▸ **What to produce**
Locate each line of the records that contains the word "Viewport" with the same capitalization, and copy those lines.

....

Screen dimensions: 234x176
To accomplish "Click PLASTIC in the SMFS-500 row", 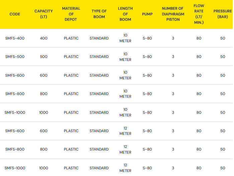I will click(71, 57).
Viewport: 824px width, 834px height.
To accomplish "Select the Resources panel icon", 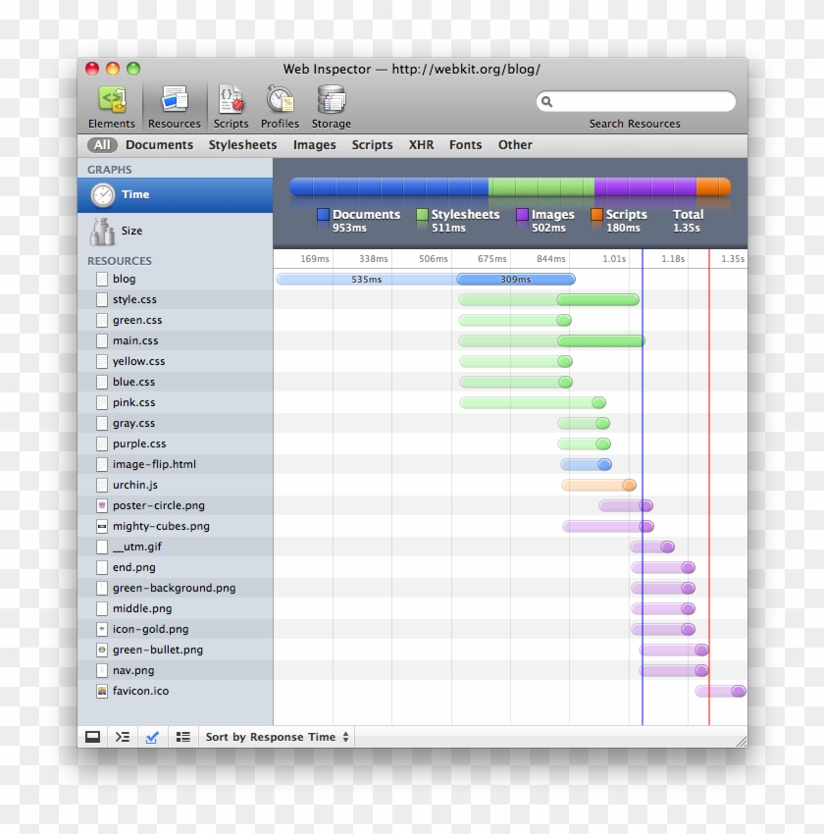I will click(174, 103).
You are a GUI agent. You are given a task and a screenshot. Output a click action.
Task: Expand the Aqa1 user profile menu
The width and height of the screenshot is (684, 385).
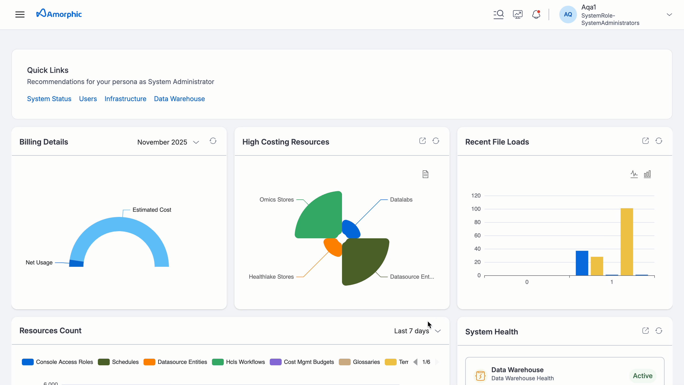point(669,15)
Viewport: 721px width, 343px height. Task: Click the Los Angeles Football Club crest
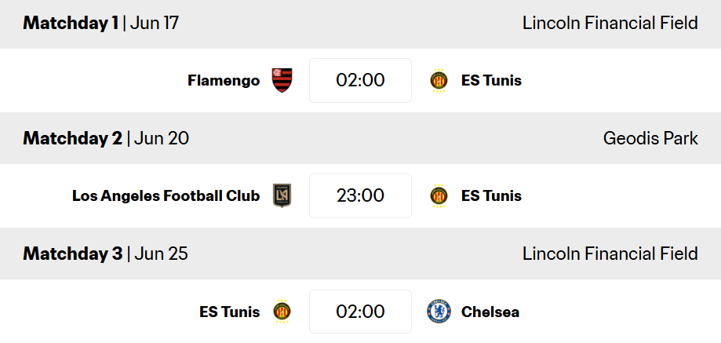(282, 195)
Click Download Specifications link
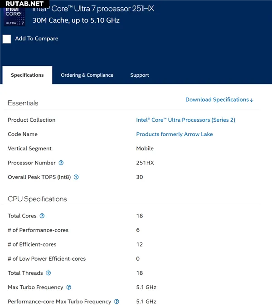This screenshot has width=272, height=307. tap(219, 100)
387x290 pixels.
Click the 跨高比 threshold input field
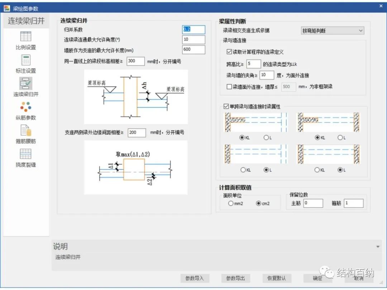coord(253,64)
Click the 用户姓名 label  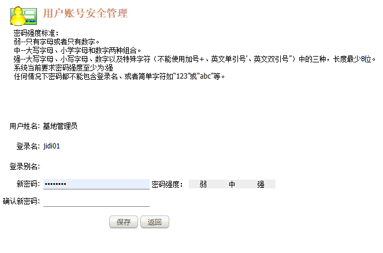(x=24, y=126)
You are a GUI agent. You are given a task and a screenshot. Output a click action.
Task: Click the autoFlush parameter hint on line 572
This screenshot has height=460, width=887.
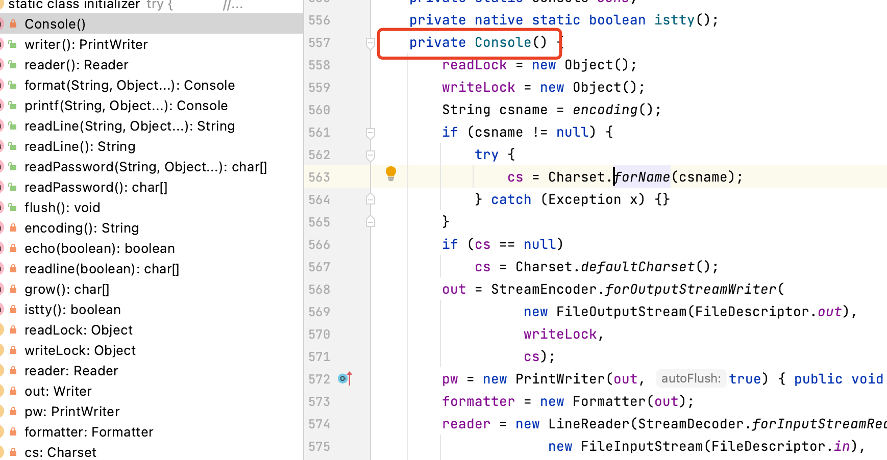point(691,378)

....

▸ **Solution for this task**
Viewport: 824px width, 834px height.
Viewport: 721px width, 343px height. Task: Click the Los Angeles Football Club crest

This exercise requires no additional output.